The letter should give details on the facts involved, witnesses who testified on the EP's behalf, and the financial decision-making that went into the decision to settle.

"This gives an honest, credible explanation that makes the EP look reasonable, even though there was a settlement," says Frew. The attorney's letter is particularly helpful if a jury made a decision to award the plaintiff money, he notes, because "then it is a little harder to convince some people that although they returned a verdict, there was nothing to support it."

• If an error was made that harmed a patient, the EP should specify what actions he or she took to improve professionally, such as additional education or time spent proctoring.

"This is especially important if the EP slipped up when most people wouldn't have," Frew says. The goal is to convince others that the EP is taking responsibility to be sure the mistake doesn't happen again.

"Remember that the person hiring has talked to EPs who have screwed up much worse than you," adds Frew. "If you appear to be conscientious in addressing it, they will generally look at your attributes without necessarily focusing on this claim."

At the same time, cautions Frew, being overly remorseful, angry, or upset by the incident may cause the future employer or credentials committee to question whether the EP will be a strong practitioner under ED stress.

• The EP should avoid placing blame on others.

"The biggest error I see in these situations is attempting to blame somebody else, even if it was their fault and not yours," he says. "The physicians or board reviewing the application will wonder if the EP is prone to putting off errors on other people."

It is not uncommon for EPs to get sued for something a specialist did, for instance. "The specialist may have come in, took over, made a mistake, and everybody who touched the patient got sued," says Frew. "Settlements often don't allocate fault, and make it appear everyone was equally to blame."

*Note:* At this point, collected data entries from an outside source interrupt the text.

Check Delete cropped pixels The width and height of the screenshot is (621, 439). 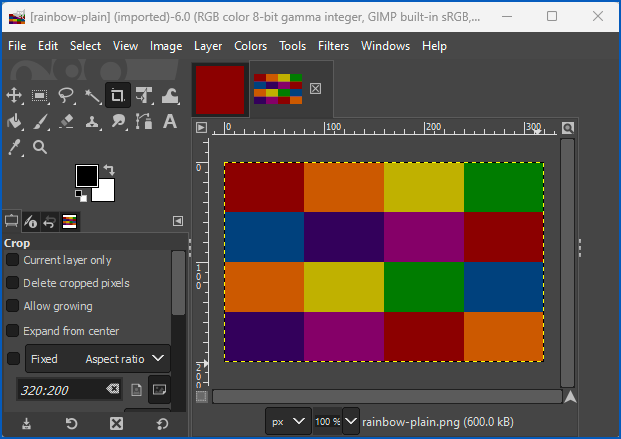[x=14, y=283]
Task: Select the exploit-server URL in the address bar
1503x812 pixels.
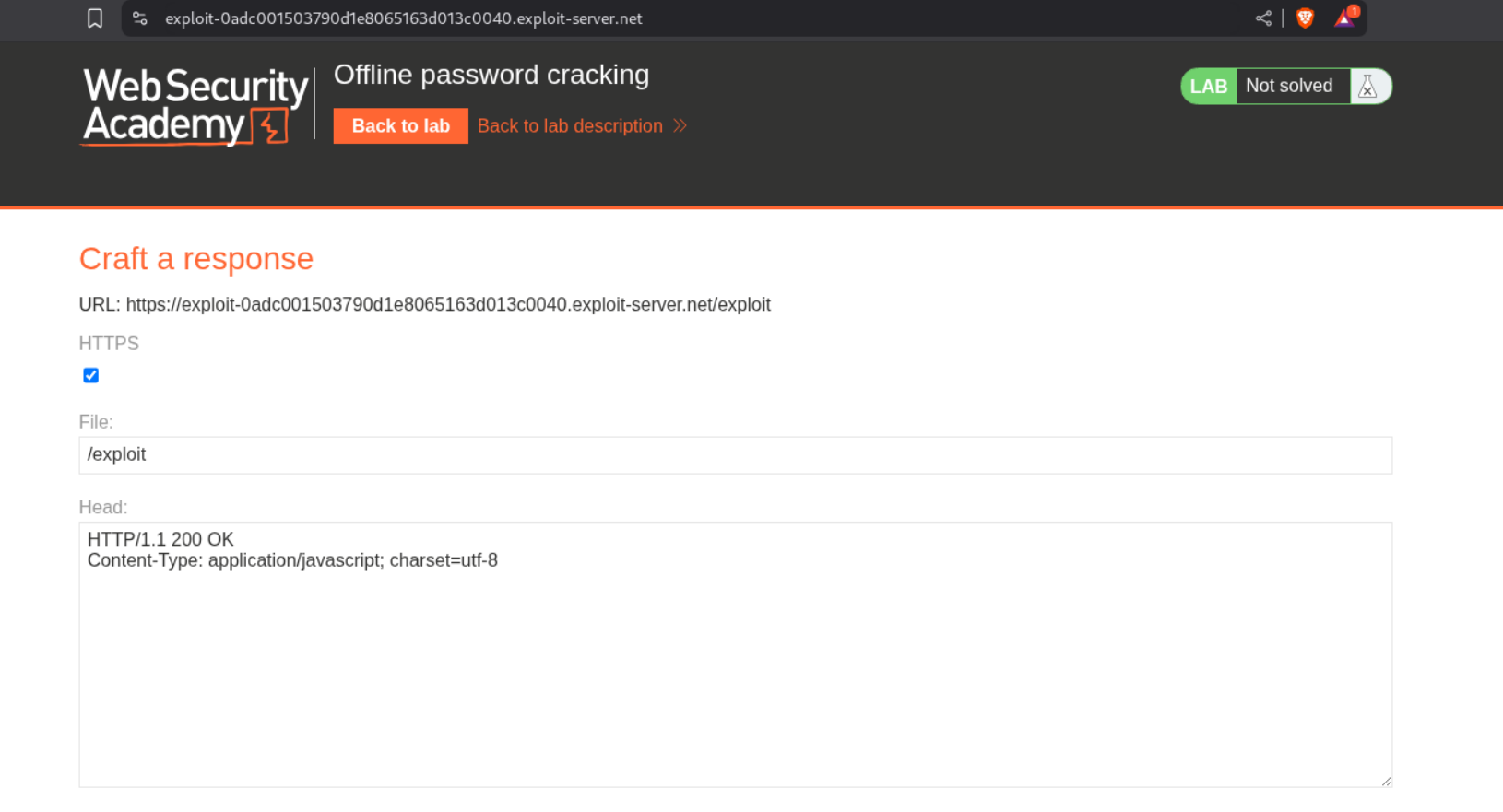Action: (x=403, y=18)
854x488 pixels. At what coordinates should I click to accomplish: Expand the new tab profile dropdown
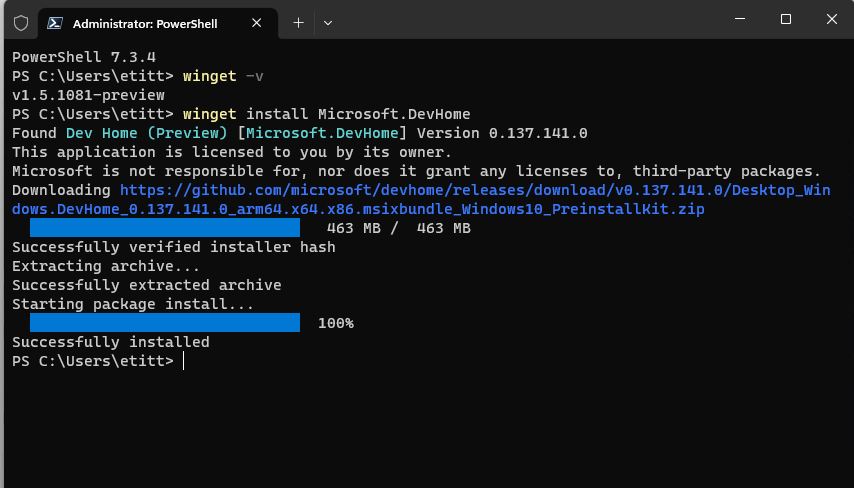328,23
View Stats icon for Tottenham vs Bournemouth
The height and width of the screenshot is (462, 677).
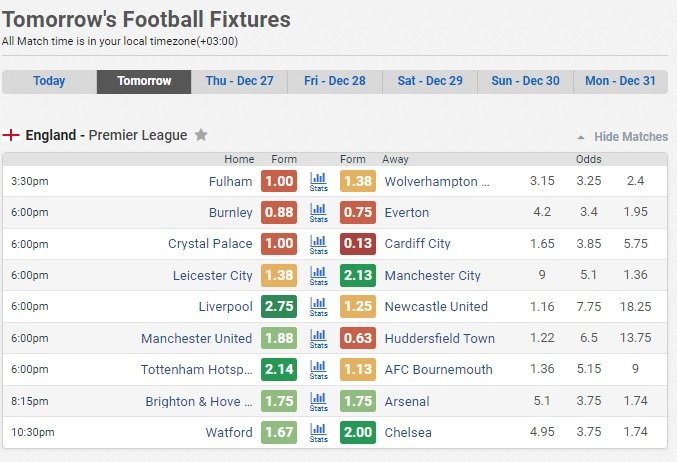tap(319, 370)
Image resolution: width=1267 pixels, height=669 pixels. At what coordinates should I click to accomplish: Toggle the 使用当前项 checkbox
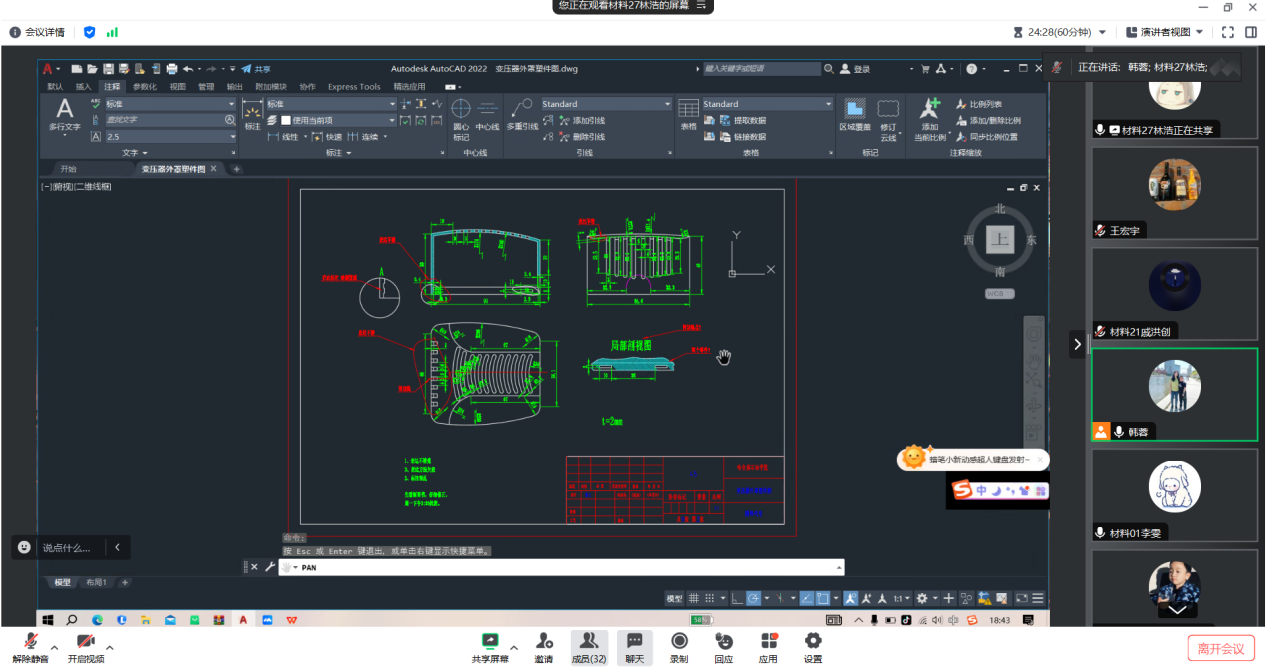[286, 120]
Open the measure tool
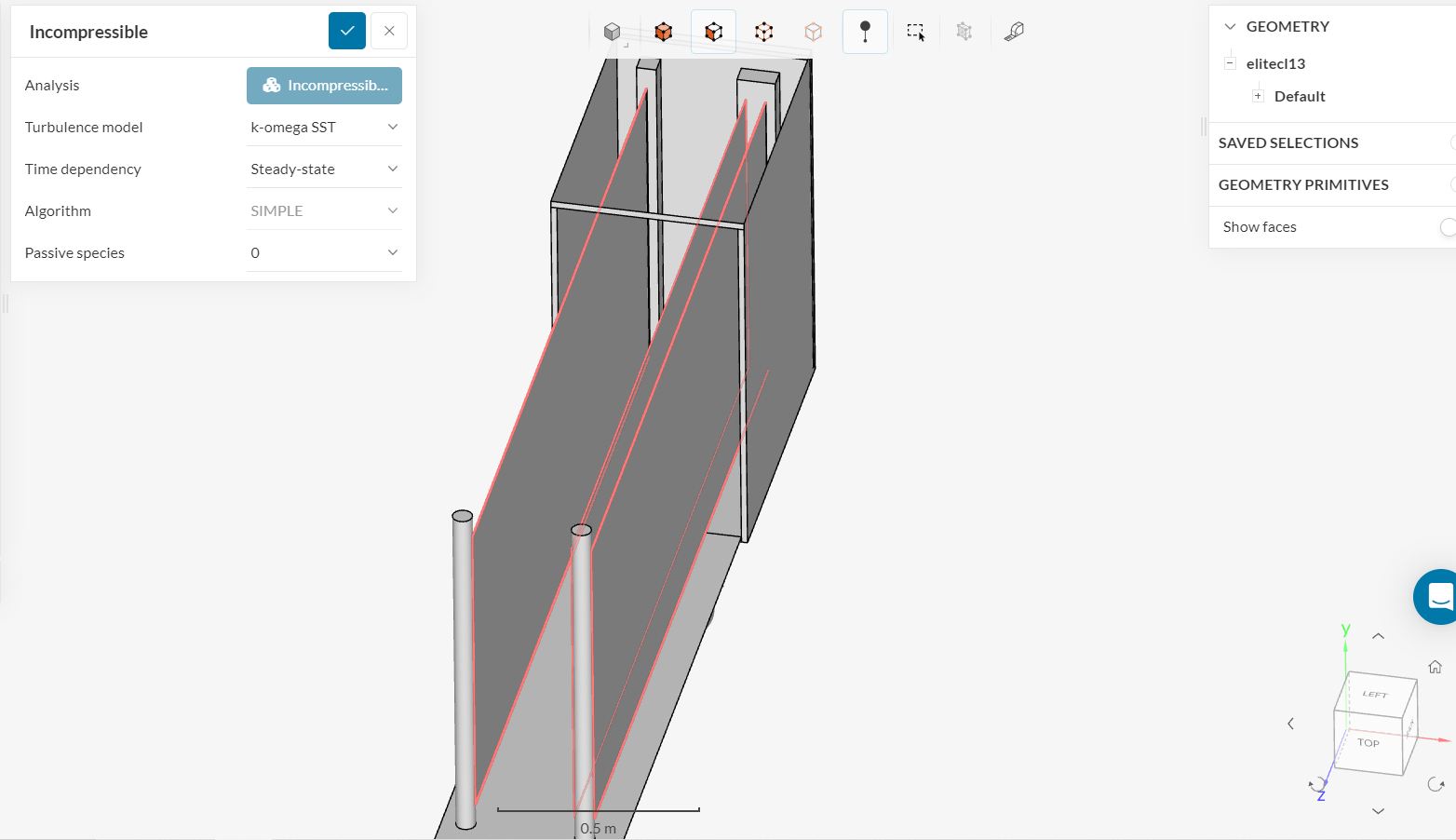This screenshot has width=1456, height=840. pyautogui.click(x=1014, y=31)
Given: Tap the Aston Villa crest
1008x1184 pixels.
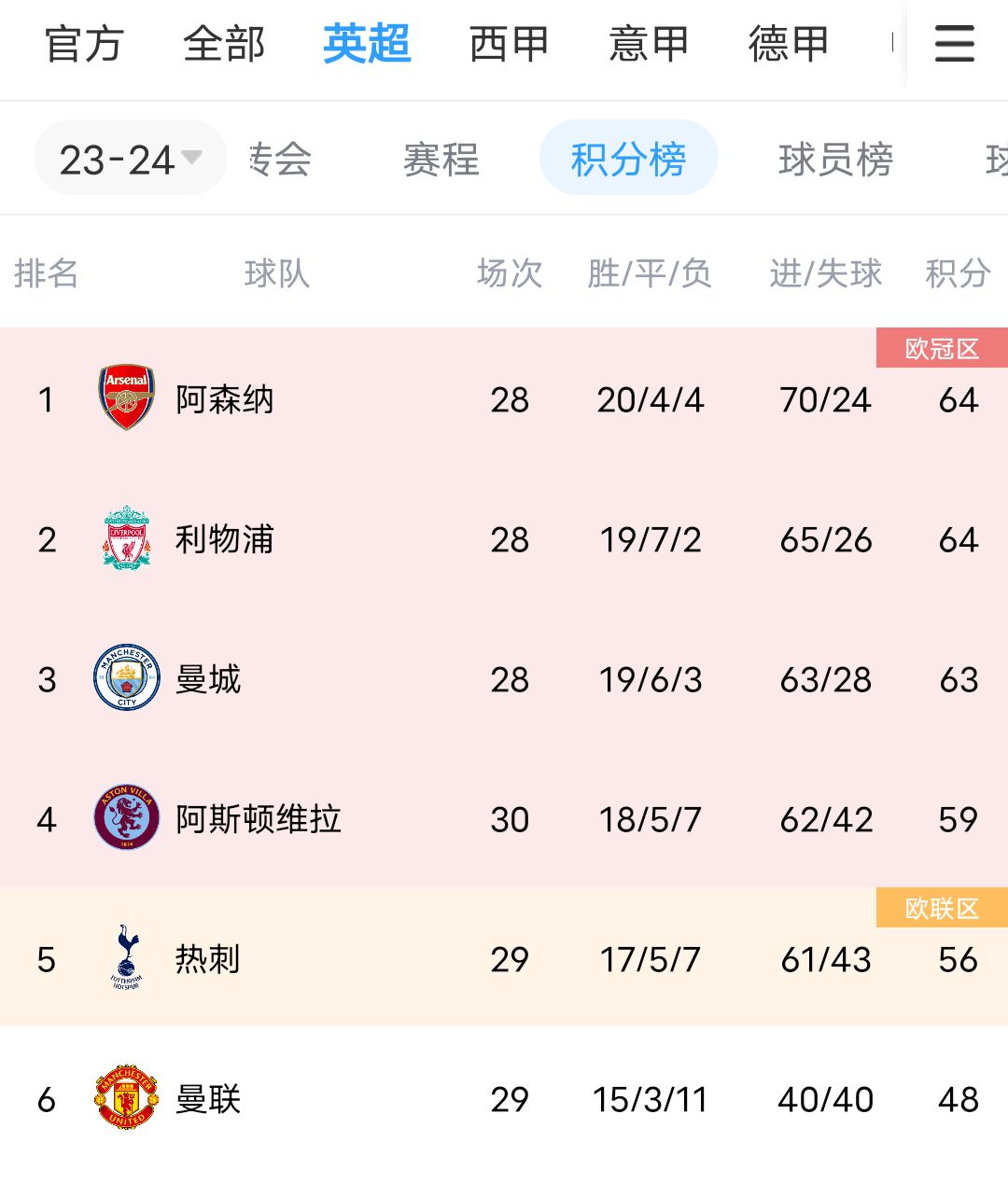Looking at the screenshot, I should point(126,818).
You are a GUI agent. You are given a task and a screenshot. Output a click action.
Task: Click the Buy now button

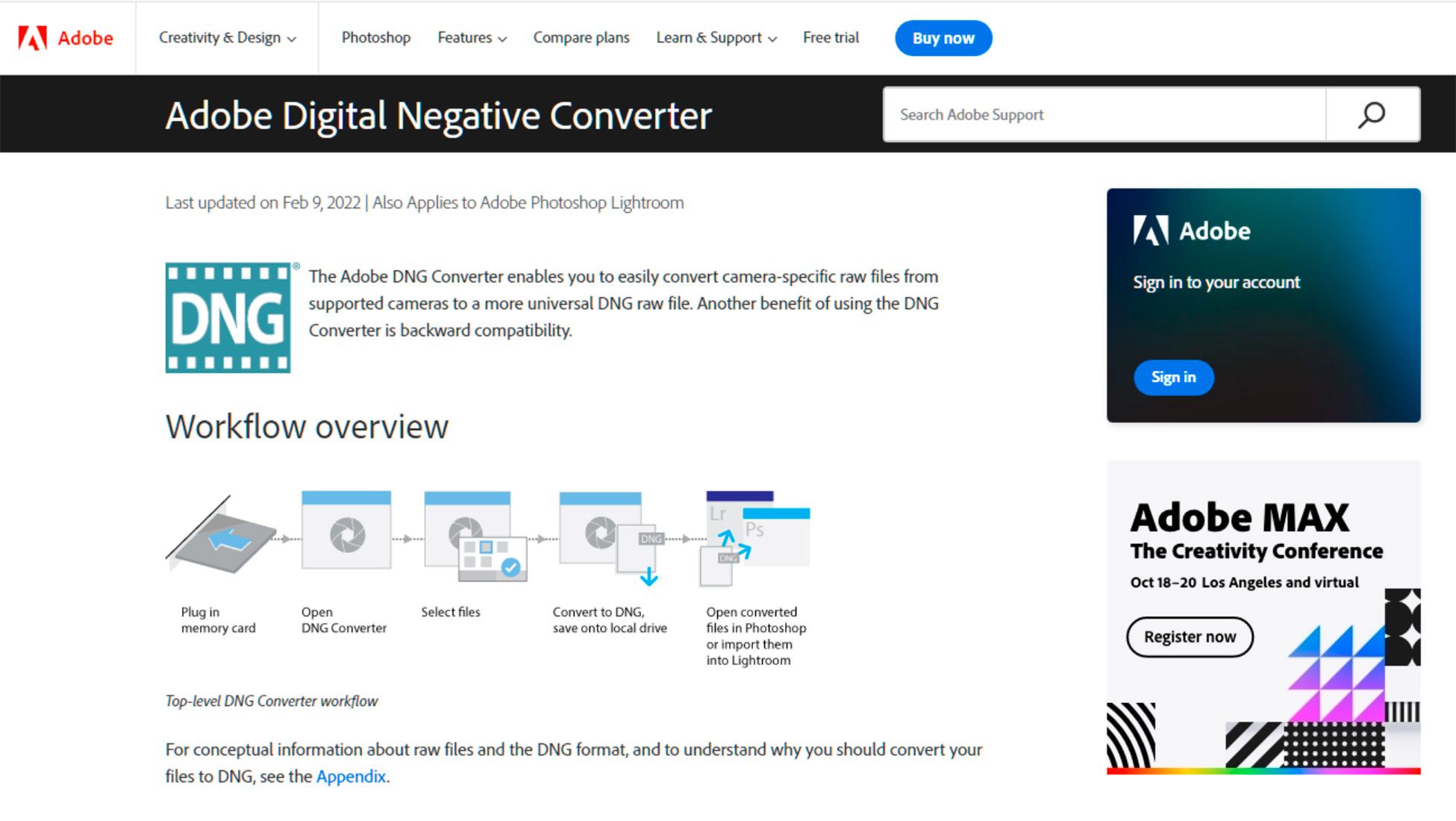click(x=943, y=38)
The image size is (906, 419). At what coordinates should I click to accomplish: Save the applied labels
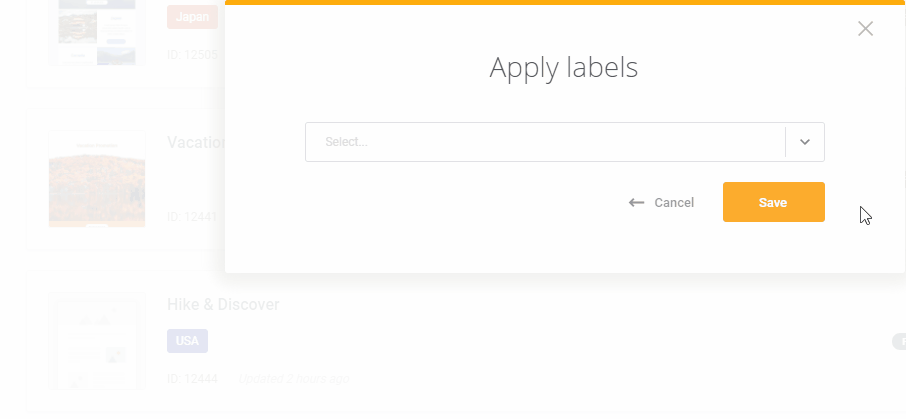pyautogui.click(x=773, y=202)

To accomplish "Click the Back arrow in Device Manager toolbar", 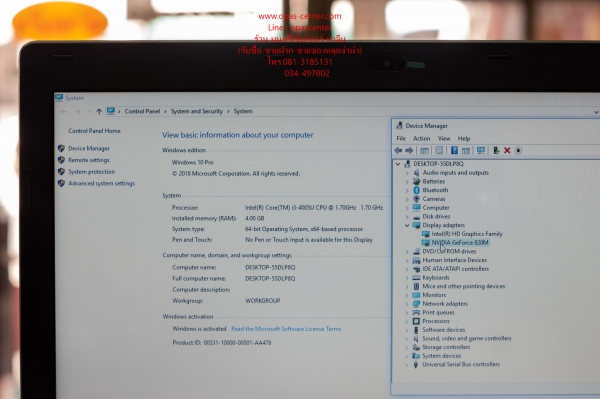I will click(x=398, y=150).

In such a case, Frew says the EP should obtain a letter from his or her attorney placing the blame on the responsible parties. "The EP might say, 'I don't feel comfortable criticizing others, but if you'd like to read my attorney's explanation, it's pretty explicit how this occurred,'" he says.

• The EP should be forthcoming with details.

When the EP is asked to provide the specifics of any previous settlement or suit on an application, he or she may just give the name, date, location, and outcome. "This is only going to result in an inquiry for more details," says Frew.

Another reason to give a detailed, frank accounting of what occurred is that once a committee wants to hire the EP or grant privileges, the hospital board will still need to be convinced.

"The board is still the final arbiter of whether or not you are going to get privileges, and you won't be there to answer their questions," says Frew. Medical officers and credentialing committees armed with only sparse details may struggle to explain to the board why they want to hire somebody with a past malpractice suit.

"By giving them the ammunition to defend you, they will often be an advocate," he adds. "But if you leave them to guess about what happened, they will have doubts of their own."

Some physicians on the credentialing board will have had their own experiences with malpractice allegations, notes Frew, and will be looking for signs that the EP has come out of it stronger and wiser. "If the EP can discuss an incident openly, frankly, and credibly, I have not seen most issues like this be a problem," he says.